When the airspeed reached 85–90 mph, the captain pushed the yoke forward in an effort to gain airspeed, but there was no reaction. At this time the left wing struck a branch of an aguho tree before proceeding in a nose-down altitude, striking an electric post at a 30° angle and nosed over. The flight crashed at 10:33.

A fire started after the crash. Rescue operations started on the burning aircraft, and all the passengers and crew were evacuated.

== Investigation ==
On the day of the crash, a test was made on a DC-3 with the rudder trim tab indicator set to 12° "nose left". Results showed the aircraft acting normally during the initial takeoff roll until it gained enough airspeed when the right rudder pedal appeared hard and the aircraft yawed to the left. Opposite rudder force and adequate pressure on the yoke counteracted the yaw.

Various technical examinations and inspections conducted on the airframe, power plants and their components and accessories did not reveal any evidence of failure prior to the accident.

Testimonies of both pilots showed that while taxiing from the ramp to the runway and during takeoff, there was free movement of the rudder pedals. When the aircraft became airborne, it started to veer slightly to the left. Pressure was applied to the rudder pedals to counteract the turn but was unsuccessful due to the restriction of travel of the rudder pedal. When the airspeed decreased, the pilots managed to move the right rudder pedal forward and the left turn and bank were corrected.

When stationary, with the rudder trim tab indicator set to 8°45" "nose left", the travel of the rudder pedal was unaffected, but as the airspeed increased, the deflected rudder trim tab generated a force which was directly proportional to the square of the airspeed, causing a corresponding deflection of the rudder which deflected the rudder pedals, as if human force was applied to the left rudder pedal, which caused the aircraft to veer to the left.

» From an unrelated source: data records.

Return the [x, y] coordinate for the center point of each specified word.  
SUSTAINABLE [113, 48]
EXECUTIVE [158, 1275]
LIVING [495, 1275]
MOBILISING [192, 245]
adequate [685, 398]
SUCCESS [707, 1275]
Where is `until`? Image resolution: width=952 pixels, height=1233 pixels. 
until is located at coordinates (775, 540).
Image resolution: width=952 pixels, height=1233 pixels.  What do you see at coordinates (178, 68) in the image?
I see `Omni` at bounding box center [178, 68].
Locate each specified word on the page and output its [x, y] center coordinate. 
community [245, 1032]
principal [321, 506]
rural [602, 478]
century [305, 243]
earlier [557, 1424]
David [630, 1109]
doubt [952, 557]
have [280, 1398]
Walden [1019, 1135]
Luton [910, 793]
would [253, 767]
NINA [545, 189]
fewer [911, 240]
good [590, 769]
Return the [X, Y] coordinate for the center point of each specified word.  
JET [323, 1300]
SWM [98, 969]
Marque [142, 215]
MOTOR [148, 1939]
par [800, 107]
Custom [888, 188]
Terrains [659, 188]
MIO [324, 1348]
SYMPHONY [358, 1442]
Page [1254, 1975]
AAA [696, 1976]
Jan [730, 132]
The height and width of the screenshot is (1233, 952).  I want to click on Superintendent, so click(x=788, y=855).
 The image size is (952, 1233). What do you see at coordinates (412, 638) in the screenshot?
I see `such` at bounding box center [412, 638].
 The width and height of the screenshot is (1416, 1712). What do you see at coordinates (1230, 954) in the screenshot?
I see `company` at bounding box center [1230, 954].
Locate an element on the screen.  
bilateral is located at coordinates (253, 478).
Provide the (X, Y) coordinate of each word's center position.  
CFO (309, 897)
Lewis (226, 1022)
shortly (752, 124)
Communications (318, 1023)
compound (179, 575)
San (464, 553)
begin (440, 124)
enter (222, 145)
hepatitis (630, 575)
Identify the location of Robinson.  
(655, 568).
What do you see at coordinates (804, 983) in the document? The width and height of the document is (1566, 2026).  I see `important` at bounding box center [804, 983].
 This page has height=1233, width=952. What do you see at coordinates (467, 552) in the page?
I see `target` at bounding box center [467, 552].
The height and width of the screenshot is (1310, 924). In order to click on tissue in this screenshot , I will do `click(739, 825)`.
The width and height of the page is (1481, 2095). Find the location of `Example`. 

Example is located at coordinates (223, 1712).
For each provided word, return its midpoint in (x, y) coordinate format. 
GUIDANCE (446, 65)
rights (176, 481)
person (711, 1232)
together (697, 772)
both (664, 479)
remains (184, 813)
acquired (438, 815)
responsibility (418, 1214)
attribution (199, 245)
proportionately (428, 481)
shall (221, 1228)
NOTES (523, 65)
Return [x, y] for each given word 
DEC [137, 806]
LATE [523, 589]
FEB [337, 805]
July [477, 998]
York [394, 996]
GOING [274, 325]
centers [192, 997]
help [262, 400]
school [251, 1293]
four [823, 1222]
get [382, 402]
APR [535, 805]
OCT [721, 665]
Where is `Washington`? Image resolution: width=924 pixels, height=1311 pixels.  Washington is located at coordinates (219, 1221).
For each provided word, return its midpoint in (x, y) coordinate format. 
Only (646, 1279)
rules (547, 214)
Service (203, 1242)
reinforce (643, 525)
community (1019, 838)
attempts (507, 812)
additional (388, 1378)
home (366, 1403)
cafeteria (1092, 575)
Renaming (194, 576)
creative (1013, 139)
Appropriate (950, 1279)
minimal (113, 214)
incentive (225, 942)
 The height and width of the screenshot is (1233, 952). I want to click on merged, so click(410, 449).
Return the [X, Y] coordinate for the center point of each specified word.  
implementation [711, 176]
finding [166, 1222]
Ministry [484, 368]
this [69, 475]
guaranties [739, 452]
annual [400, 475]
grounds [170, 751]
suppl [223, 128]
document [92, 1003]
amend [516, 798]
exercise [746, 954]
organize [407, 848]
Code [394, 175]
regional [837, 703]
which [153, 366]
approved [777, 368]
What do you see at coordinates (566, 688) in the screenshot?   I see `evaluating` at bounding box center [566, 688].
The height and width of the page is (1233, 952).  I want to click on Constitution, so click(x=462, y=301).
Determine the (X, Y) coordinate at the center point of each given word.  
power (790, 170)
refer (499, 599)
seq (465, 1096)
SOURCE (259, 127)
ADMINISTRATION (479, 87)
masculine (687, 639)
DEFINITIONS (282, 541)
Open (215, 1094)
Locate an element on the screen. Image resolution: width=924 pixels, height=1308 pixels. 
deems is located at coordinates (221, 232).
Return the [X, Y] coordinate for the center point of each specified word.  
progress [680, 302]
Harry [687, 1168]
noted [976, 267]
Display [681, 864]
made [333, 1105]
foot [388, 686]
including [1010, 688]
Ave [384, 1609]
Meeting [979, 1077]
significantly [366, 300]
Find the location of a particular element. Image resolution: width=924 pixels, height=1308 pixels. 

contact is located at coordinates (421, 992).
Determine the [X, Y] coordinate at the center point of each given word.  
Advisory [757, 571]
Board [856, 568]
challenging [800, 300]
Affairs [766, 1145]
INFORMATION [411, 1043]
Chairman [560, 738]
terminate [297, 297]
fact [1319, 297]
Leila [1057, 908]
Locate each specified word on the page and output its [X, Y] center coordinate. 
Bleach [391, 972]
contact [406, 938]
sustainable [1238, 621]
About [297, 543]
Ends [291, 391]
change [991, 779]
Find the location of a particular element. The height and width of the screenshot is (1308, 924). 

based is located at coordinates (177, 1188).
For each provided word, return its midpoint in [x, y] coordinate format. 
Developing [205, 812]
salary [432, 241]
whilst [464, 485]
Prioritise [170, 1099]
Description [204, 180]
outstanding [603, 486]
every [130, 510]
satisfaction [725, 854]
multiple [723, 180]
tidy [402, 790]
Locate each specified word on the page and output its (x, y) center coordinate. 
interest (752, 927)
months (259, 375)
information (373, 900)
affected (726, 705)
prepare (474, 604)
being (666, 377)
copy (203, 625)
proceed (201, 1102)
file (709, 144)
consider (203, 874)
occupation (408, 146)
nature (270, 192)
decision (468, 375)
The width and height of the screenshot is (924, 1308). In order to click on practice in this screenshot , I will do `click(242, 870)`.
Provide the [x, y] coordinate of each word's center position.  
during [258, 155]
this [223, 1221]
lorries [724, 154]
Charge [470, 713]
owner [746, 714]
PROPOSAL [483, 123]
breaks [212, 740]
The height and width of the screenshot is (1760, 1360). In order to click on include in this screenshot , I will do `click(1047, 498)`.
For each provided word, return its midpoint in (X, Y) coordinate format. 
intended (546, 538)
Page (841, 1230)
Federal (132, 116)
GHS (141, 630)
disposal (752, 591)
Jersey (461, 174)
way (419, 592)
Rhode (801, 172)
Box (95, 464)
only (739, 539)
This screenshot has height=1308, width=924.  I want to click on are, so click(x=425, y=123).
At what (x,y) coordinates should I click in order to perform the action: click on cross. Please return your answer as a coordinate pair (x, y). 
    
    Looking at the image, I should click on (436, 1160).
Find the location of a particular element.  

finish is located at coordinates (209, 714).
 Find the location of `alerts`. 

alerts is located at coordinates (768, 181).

When the airspeed was around 85–90 mph, the rudder pedal force necessary to offset the asymmetric condition created by the rudder trim tab corresponding to the rudder trim tab indicator setting of 8°45" was less than the maximum force a pilot can exert. However, when the captain took over the controls, while the speed was at 105–110 mph, the rudder resistance might've given the impression that it has jammed, but as the airspeed decreased, the rudder pedal was able to be moved forward.

Although the pilots testified that they performed the normal pre-flight inspection and observed the pre-takeoff checklist, the Board believed that the rudder trim tab had been deflected prior to takeoff. During the investigation, the pilots stated that during the flight they did not think of the rudder trim tab, but the captain was concentrated on the control yoke and the rudder pedals to correct the left turn, and that the trim tab should've been checked if the yoke and pedals did not produce a reaction.

The fact that the aircraft was loaded slightly above its allowable gross takeoff weight, the testimony that the landing gear was retracted late, and the carburettor airscoop level locked between the hot and cold position, which could've reduced engine power, when considered separately may not have significantly affected the low altitude reached, but if these facts were considered altogether, including the bank of the aircraft which did not exceed 45°, they could've caused the low altitude during the flight.

It was determined that the duration of flight from takeoff to up to the initial impact was approximately 60 seconds. The time span from the moment the captain took over the controls up to the time when he was able to correct the banking for a short period was approximately 16 seconds. It felt that if the aircraft had gained a higher altitude, the pilots would've had more time to perform all the necessary corrections to avoid the accident.

=== Cause ===
As a result of the investigations, the Civil Aeronautics Administration determined that the probable cause of the accident was the failure of the pilots to set the rudder trim tab to the proper position before takeoff and during the flight. The continuous left turn and bank resulting in the crash was due to the undetected deflection of the rudder trim tab.

It was further determined that the slight exceeding of the maximum takeoff weight at Manila contributed to the accident.